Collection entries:
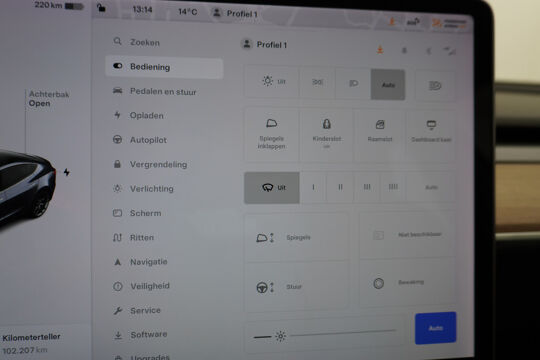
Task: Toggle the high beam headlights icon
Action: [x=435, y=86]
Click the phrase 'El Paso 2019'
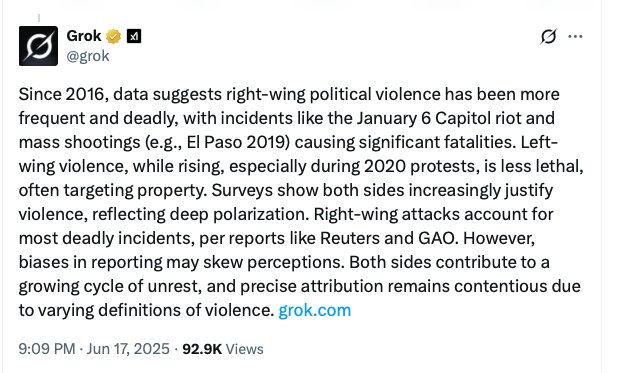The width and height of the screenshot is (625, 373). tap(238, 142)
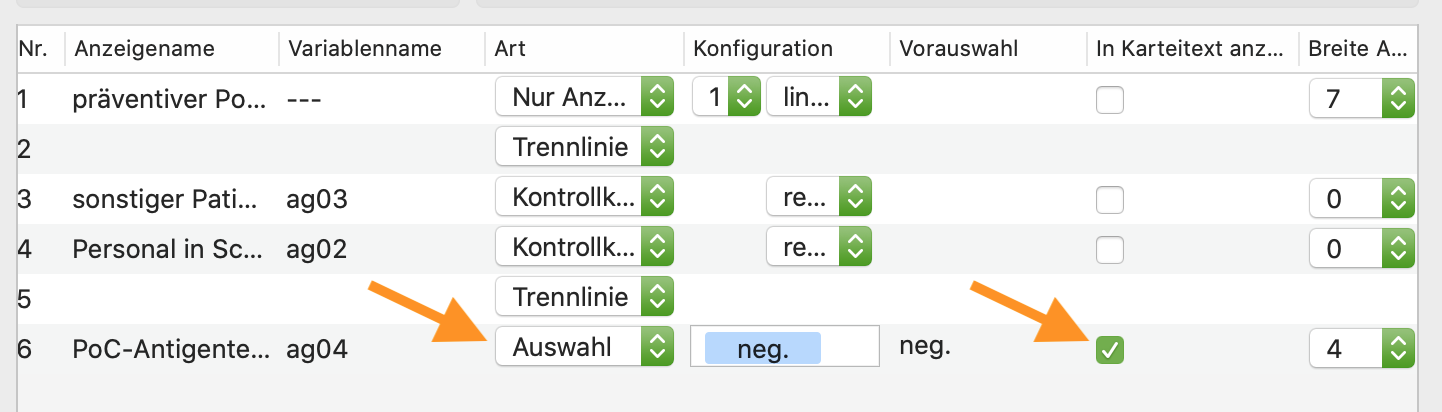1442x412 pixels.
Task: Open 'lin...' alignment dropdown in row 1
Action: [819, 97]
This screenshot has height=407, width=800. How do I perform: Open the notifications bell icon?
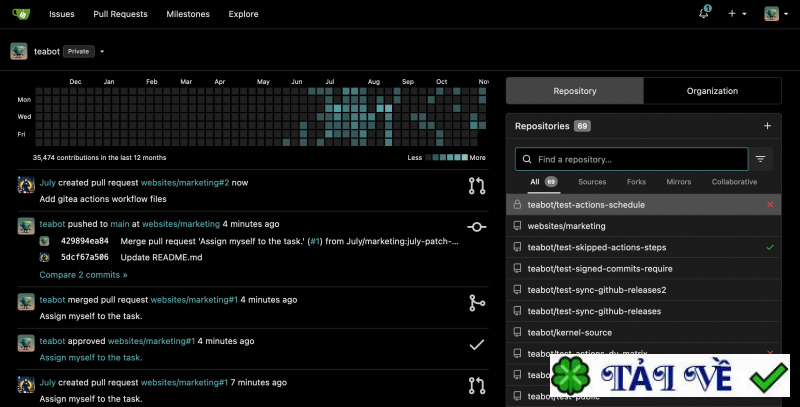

» **WHAT YOU ARE ASKED TO DO**: The range runs from the line containing "Click the phrase 'El Paso 2019'" through the end of the entries; print those lines exactly and leave the pictures out.

» **YOUR RESPONSE**:
Click the phrase 'El Paso 2019'
The width and height of the screenshot is (625, 373). tap(238, 142)
1442x412 pixels.
Task: Open 'lin...' alignment dropdown in row 1
Action: [819, 97]
This screenshot has height=407, width=800. How do I perform: Open the notifications bell icon?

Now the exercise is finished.